EXTRAIT DU TEXTE
La psychologie a pour principe et tradition de considérer chaque faculté comme douée de vie propre. Extravagance analytique et bientôt prête à passer de l’abstrait au concret et, par exemple, voir dans les sens, non plus un éclairage à très variées et concordantes lumières, mais une marqueterie d’entités dont un point plus éclatant rendrait négligeables les autres, tant et si bien que les yeux d’un peintre mis sur un plat demeureraient toujours les yeux de ce peintre, et de même l’oreille d’un musicien, pavillon et arrière-boutique détachés de la tête pour être rangés dans un écrin ouaté.

OBJECTIF A
Répondez aux questions suivantes à partir de l'extrait sur la psychologie et les facultés :
(i) Que la psychologie a-t-elle pour principe et tradition de considérer ?
(ii) À quelle image des sens l'extrait oppose-t-il « une marqueterie d'entités » ?
(iii) Où seraient rangés le pavillon et l'arrière-boutique de l'oreille d'un musicien ?
OBJECTIF B
Condensez le paragraphe de l'extrait sur la psychologie et les facultés qui commence par « La psychologie a pour principe » en conservant ses idées principales.

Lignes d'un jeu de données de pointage
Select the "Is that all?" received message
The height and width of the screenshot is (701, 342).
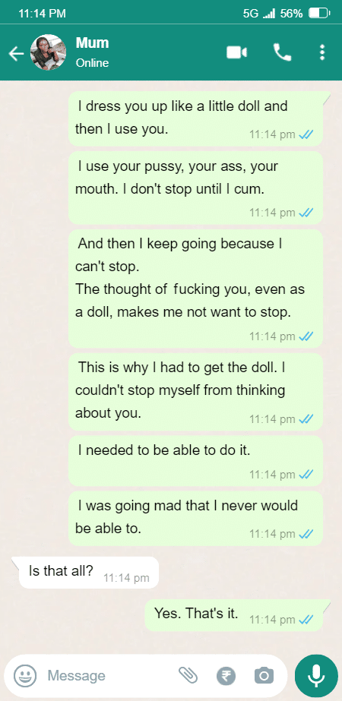click(89, 572)
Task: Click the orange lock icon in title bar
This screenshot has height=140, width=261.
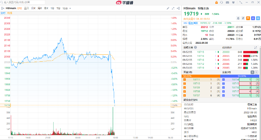Action: pyautogui.click(x=216, y=2)
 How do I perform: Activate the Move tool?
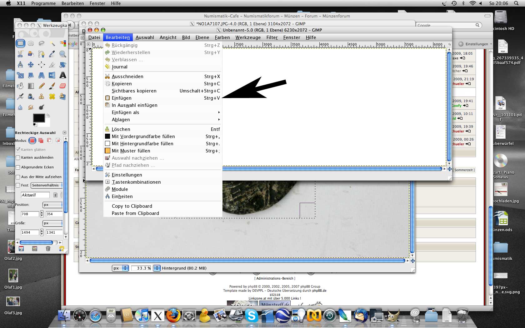pyautogui.click(x=31, y=65)
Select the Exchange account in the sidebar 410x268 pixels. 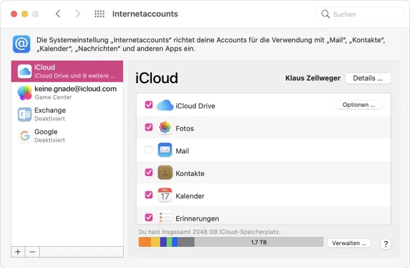67,114
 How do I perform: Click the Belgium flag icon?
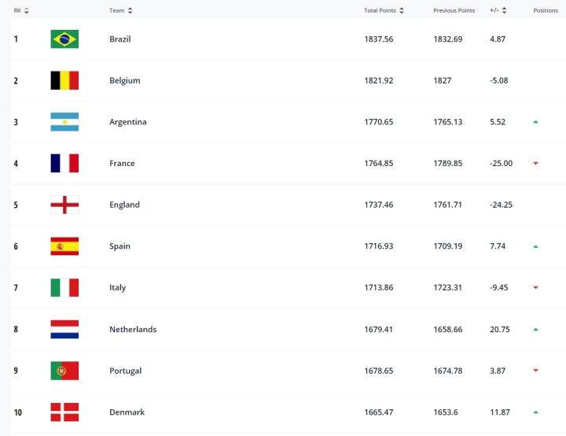[64, 80]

RÉPONSE CORRECTE A
(i) Chaque faculté comme douée de vie propre.
(ii) Un éclairage à très variées et concordantes lumières.
(iii) Dans un écrin ouaté.

RÉPONSE CORRECTE B
Par principe et par tradition, la psychologie attribue à chaque faculté une vie propre. Cette extravagance analytique glisse vite de l'abstrait au concret. Elle ne voit plus dans les sens un éclairage fait de lumières variées et concordantes, mais une marqueterie d'entités où un point plus éclatant rendrait les autres négligeables. Ainsi, les yeux d'un peintre posés sur un plat resteraient ceux de ce peintre. De même, l'oreille d'un musicien, détachée de la tête, serait rangée dans un écrin ouaté.